Strawberry Lemon Sorbet

Saturday, May 29, 2010

With the warm weather and the holiday weekend, I figured it was about time we break out the ice cream maker for the season. At first, I planned to make a strawberry sorbet I made last year and loved. But since we're going to my in-laws' for a BBQ tomorrow, and they love lemon, I decided to give a strawberry lemon sorbet a try. I've had this recipe marked since last summer, so it was about time!

The flavor is a striking balance between sweet and tart, and it's really refreshing. My only (minor) complaint about it is the consistency--because you puree an ENTIRE lemon as one of the ingredients, the resulting sorbet is a teensy bit pulpy. As someone who cannot stand pulp in orange juice, it's a little off-putting for me. Still, it's not enough to keep me from eating it! I would just prefer a smoother consistency.

Strawberries are in season and on sale these days, so it's a perfect time to buy a ton of strawberries! We've been going through at least a couple of pounds a week. I love summer fruit!

Strawberry Lemon Sorbet
(Source: The Way the Cookie Crumbles)

Ingredients:
- 1 lemon, seeded and roughly chopped
- 2 cups sugar
- 2 pounds strawberries, hulled
- Juice of 1 to 2 lemons
- 2 tsp. rum or vodka (to prevent it from freezing too solid!)

Directions:
1. Place the chopped lemon and sugar in a food processor, and pulse until combined. Transfer to a bowl.
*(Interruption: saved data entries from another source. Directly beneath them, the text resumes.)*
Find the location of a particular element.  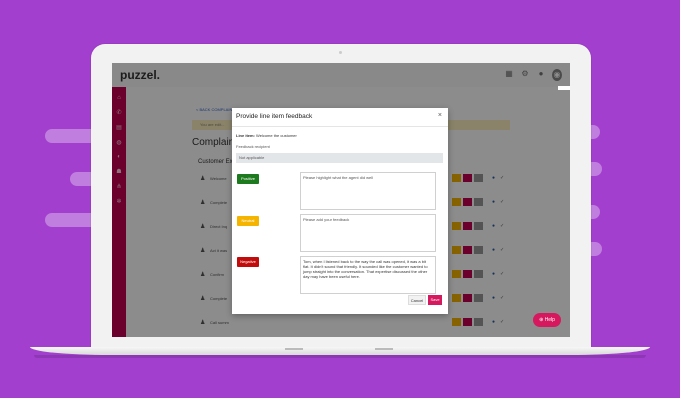

screen-glare is located at coordinates (564, 88).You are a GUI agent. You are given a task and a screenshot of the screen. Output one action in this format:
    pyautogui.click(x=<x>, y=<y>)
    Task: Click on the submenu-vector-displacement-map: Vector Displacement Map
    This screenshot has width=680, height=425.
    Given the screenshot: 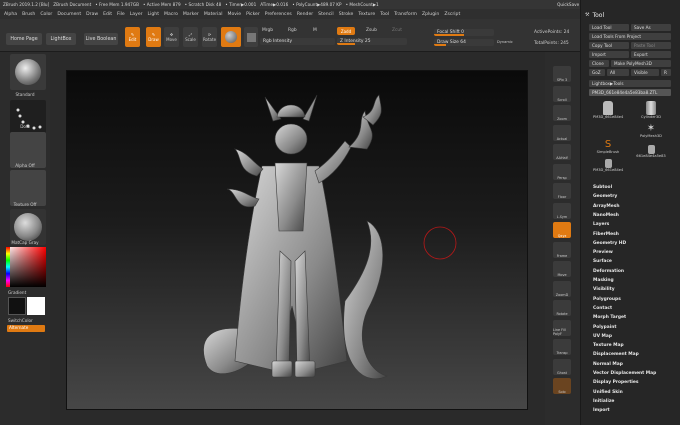 What is the action you would take?
    pyautogui.click(x=624, y=374)
    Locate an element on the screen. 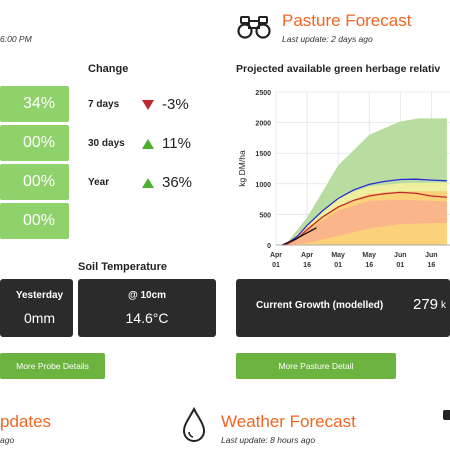 The image size is (450, 450). soil-temp-panel: @ 10cm 14.6°C is located at coordinates (147, 308).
2. Puree the strawberries in a food processor, and add to the lemon mixture, along with the juice of 1 lemon. Taste and add more juice as desired. The lemon flavor should be intense but should not overpower the strawberries. Pour the mixture into an ice cream machine and churn until frozen.

3 comments:

Jel June 1, 2010 at 7:26 AM  

That looks so yummy!

When you say an entire lemon, do you mean skin and all?

Nina H.,  June 1, 2010 at 4:27 PM  

Looks amazing!

I also want to know...peeled or unpeeled lemons??

Heather June 1, 2010 at 8:44 PM  

Yes, the ENTIRE lemon... rind and all. The only thing you remove is the seeds. (I also cut off the little "stem" part.)